Finding a gas plume’s temperature from its infrared spectrum

Remote sensing of stack plumes can provide vital information about the dispersion of effluents in the atmosphere. We would like our remote measurements to reveal the identities, concentrations, and mass flow rates of various molecular species in the plume. By observing infrared signatures from rotational-vibrational transitions, we can identify CO₂, H₂O, and various trace components. Unfortunately, because infrared emission from molecules is a function of both temperature and concentration, it is difficult to get quantitative information from measured intensities of spectral features. A reliable spectroscopic plume ‘thermometer’ would be a first step toward solving this problem.

The realities of remote sensing under field conditions impose practical constraints on our measurements. Commonly used spectroradiometers have insufficient resolution to infer temperature from Doppler broadening of individual spectral lines. Dense plumes are optically thick (that is, their emission is saturated at the blackbody limit) and one can find their temperature from the Planck blackbody equation. However, plumes of practical concern are often optically thin, with insufficient density to absorb much of their own radiation, even at wavelengths near molecular resonances. The blackbody equation does not apply under such circumstances.

• Your objective: Output the text on finding a gas plume's temperature from its infrared spectrum again, word for word and in full.

• Information provided:
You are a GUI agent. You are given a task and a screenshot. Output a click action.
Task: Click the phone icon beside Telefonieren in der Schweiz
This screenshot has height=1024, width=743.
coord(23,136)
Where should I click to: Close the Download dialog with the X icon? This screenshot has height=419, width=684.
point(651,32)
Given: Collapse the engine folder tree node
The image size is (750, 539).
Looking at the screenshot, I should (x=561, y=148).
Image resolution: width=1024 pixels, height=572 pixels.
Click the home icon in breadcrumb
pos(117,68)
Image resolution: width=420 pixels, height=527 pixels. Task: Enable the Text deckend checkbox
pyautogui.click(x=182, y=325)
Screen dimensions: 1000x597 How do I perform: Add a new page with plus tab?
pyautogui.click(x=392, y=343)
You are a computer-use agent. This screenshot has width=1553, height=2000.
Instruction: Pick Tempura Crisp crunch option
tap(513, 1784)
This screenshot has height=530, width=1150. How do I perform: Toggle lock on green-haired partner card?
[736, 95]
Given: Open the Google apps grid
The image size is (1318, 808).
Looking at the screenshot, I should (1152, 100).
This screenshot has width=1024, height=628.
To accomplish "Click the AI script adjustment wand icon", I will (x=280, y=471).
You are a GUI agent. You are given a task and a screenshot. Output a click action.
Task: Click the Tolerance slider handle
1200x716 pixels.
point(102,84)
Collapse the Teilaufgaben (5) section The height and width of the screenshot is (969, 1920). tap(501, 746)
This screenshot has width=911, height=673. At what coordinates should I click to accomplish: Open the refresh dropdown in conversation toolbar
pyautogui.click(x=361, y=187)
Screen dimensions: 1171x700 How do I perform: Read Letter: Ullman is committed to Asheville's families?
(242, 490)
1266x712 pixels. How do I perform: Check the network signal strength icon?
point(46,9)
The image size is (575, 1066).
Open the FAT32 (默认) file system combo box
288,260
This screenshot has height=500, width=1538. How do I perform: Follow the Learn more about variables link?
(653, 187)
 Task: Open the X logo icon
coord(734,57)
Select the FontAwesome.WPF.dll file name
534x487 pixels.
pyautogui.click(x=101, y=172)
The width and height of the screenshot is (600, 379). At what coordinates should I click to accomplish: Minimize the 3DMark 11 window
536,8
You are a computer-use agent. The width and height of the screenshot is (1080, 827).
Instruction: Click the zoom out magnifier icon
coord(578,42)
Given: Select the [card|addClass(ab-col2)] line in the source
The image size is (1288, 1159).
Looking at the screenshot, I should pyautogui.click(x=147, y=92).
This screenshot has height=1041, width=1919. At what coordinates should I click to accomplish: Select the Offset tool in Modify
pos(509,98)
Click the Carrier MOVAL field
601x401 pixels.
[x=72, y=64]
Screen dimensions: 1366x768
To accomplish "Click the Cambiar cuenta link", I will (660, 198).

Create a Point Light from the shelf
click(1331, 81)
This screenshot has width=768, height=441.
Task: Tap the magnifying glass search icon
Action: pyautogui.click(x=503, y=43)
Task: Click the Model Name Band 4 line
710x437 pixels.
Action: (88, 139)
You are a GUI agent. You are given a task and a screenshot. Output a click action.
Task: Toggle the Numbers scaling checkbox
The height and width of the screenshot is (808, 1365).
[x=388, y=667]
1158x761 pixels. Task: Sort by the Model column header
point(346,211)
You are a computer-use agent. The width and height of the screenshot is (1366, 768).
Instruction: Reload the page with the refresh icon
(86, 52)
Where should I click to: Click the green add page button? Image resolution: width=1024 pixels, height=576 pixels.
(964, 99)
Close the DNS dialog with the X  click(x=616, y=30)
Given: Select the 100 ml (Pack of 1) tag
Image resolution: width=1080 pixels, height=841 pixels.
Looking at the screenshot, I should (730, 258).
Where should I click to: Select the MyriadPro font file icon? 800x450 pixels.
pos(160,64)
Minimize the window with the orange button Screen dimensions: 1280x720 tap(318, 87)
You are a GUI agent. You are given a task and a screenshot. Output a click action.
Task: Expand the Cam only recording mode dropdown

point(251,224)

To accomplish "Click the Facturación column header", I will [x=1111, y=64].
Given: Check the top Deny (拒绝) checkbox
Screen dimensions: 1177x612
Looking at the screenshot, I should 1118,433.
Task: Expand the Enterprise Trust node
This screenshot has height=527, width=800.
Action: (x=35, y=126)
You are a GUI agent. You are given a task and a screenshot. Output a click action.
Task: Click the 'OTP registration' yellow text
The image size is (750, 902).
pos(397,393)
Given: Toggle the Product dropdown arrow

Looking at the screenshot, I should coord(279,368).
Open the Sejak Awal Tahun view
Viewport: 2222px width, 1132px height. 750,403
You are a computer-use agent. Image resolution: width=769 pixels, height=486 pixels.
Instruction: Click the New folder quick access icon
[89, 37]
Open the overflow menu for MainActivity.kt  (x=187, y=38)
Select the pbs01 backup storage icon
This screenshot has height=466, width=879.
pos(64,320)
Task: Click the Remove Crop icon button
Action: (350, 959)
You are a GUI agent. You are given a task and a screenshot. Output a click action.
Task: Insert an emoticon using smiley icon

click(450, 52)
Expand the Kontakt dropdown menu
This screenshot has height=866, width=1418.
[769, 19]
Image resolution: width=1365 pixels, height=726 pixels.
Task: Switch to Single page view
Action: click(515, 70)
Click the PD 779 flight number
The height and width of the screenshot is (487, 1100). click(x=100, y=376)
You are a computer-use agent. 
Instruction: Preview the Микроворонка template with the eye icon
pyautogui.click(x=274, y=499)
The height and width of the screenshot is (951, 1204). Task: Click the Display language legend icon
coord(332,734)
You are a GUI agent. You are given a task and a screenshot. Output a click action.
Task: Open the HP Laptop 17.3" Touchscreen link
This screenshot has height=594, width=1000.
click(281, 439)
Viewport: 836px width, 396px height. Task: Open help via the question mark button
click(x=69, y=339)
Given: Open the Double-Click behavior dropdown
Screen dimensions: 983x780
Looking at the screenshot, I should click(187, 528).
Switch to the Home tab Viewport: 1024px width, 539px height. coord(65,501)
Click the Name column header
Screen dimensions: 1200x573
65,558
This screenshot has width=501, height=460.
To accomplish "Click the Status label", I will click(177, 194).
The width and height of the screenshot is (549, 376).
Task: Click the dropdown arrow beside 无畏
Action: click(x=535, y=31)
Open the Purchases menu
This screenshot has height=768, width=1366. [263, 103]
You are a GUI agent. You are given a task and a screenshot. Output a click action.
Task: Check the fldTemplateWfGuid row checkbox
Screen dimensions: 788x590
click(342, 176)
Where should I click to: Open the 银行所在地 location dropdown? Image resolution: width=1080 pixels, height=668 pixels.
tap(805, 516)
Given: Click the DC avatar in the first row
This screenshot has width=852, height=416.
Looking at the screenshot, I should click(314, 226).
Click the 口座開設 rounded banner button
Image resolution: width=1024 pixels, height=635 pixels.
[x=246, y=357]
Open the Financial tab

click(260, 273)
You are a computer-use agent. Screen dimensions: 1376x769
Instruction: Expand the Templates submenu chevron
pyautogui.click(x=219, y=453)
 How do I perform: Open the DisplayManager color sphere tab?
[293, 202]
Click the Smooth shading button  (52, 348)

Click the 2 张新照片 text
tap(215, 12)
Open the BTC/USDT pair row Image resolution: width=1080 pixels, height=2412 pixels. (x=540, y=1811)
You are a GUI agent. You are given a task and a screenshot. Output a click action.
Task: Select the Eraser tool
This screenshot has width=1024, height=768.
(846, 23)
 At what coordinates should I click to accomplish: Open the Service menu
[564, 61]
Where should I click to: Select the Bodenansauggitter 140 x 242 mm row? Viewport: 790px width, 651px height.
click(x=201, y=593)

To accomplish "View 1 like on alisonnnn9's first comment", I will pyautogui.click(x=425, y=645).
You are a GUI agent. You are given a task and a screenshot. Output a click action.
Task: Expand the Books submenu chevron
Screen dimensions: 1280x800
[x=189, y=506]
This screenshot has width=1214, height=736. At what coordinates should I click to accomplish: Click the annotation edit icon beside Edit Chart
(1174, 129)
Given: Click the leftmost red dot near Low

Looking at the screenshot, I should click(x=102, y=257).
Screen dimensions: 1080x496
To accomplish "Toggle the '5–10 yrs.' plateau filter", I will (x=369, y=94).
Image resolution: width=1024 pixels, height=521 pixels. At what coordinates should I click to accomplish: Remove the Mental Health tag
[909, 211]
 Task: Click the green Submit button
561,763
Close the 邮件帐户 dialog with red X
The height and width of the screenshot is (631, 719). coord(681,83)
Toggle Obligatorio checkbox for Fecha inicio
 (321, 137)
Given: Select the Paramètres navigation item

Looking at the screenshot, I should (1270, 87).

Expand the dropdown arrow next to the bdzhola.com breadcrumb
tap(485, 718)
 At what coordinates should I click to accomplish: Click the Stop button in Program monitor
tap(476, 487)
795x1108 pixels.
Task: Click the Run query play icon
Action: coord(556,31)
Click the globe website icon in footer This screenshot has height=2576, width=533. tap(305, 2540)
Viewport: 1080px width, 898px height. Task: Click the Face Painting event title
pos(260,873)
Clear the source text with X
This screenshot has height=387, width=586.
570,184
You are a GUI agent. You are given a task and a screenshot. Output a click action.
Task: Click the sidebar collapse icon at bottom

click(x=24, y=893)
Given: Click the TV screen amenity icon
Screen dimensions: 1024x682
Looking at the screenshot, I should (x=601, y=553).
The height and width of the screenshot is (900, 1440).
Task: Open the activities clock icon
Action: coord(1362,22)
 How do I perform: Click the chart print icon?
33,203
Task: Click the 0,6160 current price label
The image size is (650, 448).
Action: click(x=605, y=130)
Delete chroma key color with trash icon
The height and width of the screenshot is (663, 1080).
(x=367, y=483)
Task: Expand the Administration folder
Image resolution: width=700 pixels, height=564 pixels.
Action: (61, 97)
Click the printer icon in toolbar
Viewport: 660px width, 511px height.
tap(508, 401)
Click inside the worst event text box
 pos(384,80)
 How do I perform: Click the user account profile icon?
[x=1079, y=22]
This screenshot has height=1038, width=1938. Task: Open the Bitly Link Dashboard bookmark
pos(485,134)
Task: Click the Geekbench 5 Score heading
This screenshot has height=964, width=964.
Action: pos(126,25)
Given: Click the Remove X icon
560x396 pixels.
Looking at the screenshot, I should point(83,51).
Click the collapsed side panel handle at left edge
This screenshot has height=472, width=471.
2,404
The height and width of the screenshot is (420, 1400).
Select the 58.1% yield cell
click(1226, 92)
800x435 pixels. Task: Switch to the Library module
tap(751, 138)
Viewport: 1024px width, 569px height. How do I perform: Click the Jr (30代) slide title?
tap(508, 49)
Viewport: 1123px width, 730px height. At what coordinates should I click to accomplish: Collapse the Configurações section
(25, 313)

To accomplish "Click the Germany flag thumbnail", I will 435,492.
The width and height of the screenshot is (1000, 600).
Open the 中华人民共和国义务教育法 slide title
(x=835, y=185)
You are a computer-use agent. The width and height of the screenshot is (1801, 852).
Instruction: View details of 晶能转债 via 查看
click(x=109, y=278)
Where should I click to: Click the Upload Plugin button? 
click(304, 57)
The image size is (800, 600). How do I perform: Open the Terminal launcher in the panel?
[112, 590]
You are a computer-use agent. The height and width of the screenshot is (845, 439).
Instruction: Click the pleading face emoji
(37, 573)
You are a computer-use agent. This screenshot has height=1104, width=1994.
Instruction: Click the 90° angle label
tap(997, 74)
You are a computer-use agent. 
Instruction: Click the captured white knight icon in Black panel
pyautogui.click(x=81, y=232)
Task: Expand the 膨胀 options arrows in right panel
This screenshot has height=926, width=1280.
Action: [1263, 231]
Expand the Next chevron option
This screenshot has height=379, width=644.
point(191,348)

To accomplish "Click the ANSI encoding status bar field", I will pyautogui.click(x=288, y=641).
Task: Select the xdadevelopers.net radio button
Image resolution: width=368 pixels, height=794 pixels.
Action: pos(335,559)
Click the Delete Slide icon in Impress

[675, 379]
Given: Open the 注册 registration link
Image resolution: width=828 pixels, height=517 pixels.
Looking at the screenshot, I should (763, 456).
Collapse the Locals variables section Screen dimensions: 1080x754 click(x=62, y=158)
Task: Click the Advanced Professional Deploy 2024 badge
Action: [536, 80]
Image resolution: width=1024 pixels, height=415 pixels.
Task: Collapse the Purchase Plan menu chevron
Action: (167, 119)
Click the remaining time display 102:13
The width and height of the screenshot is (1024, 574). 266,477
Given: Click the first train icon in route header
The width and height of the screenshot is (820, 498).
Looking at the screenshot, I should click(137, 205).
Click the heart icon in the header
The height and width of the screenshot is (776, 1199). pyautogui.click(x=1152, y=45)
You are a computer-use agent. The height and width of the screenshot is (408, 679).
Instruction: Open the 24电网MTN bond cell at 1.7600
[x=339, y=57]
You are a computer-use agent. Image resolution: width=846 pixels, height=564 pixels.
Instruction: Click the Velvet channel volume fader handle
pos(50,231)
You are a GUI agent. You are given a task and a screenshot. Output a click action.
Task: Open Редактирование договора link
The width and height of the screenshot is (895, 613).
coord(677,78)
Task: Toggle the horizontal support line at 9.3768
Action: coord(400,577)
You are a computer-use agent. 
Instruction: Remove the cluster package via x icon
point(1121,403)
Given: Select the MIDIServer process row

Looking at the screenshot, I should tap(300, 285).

• Result of the exercise:
Finding a gas plume’s temperature from its infrared spectrum

Remote sensing of stack plumes can provide vital information about the dispersion of effluents in the atmosphere. We would like our remote measurements to reveal the identities, concentrations, and mass flow rates of various molecular species in the plume. By observing infrared signatures from rotational-vibrational transitions, we can identify CO₂, H₂O, and various trace components. Unfortunately, because infrared emission from molecules is a function of both temperature and concentration, it is difficult to get quantitative information from measured intensities of spectral features. A reliable spectroscopic plume ‘thermometer’ would be a first step toward solving this problem.

The realities of remote sensing under field conditions impose practical constraints on our measurements. Commonly used spectroradiometers have insufficient resolution to infer temperature from Doppler broadening of individual spectral lines. Dense plumes are optically thick (that is, their emission is saturated at the blackbody limit) and one can find their temperature from the Planck blackbody equation. However, plumes of practical concern are often optically thin, with insufficient density to absorb much of their own radiation, even at wavelengths near molecular resonances. The blackbody equation does not apply under such circumstances.